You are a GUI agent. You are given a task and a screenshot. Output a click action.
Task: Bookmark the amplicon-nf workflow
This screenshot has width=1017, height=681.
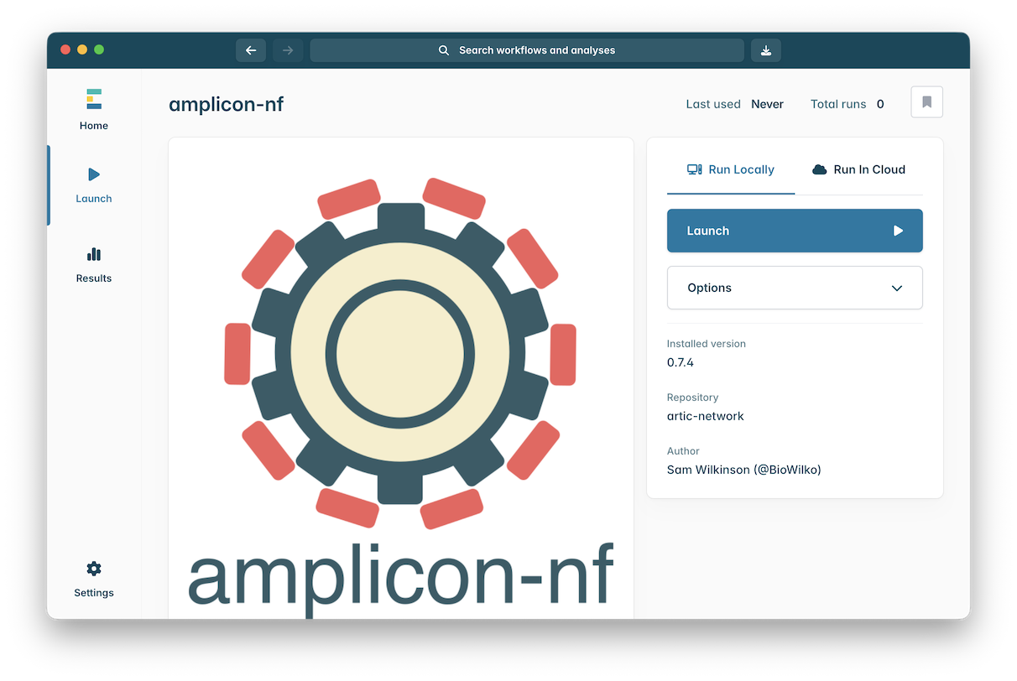click(x=926, y=102)
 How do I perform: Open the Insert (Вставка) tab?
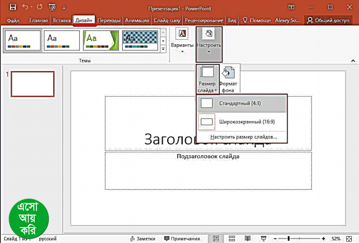(62, 20)
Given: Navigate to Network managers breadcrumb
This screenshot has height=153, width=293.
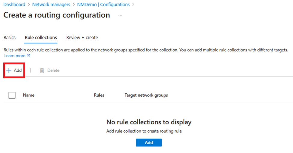Looking at the screenshot, I should click(x=51, y=5).
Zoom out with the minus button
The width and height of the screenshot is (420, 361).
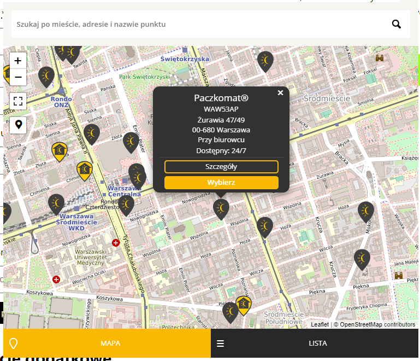click(18, 77)
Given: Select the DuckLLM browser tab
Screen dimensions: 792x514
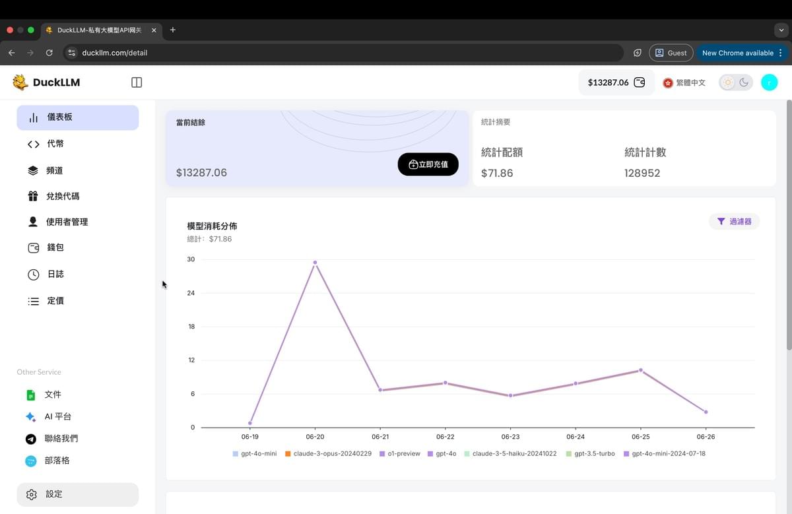Looking at the screenshot, I should [x=99, y=30].
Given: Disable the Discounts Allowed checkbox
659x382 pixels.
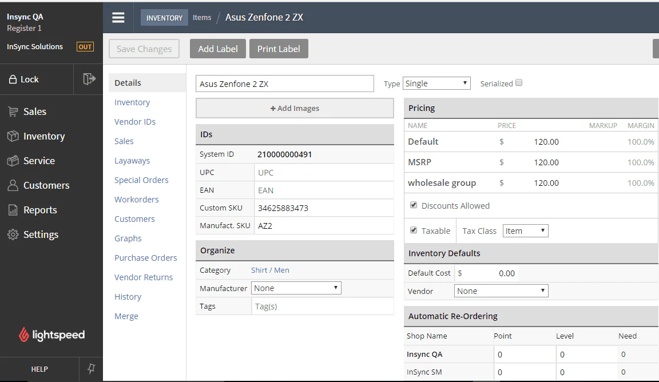Looking at the screenshot, I should (x=414, y=205).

═══

(Problem statement)
Word-for-word restatement: every line from the one with "This screenshot has width=1017, height=681." through the final line of the data, both ends included, pictures excluded.

(Exercise output)
This screenshot has width=1017, height=681.
click(x=926, y=102)
 How do I perform: Open the Insert (Вставка) tab?
(62, 20)
Given: Navigate to Network managers breadcrumb
This screenshot has height=153, width=293.
Looking at the screenshot, I should click(x=51, y=5).
Zoom out with the minus button
The width and height of the screenshot is (420, 361).
click(18, 77)
Given: Select the DuckLLM browser tab
Screen dimensions: 792x514
Looking at the screenshot, I should [x=99, y=30].
Given: Disable the Discounts Allowed checkbox
659x382 pixels.
Looking at the screenshot, I should (x=414, y=205).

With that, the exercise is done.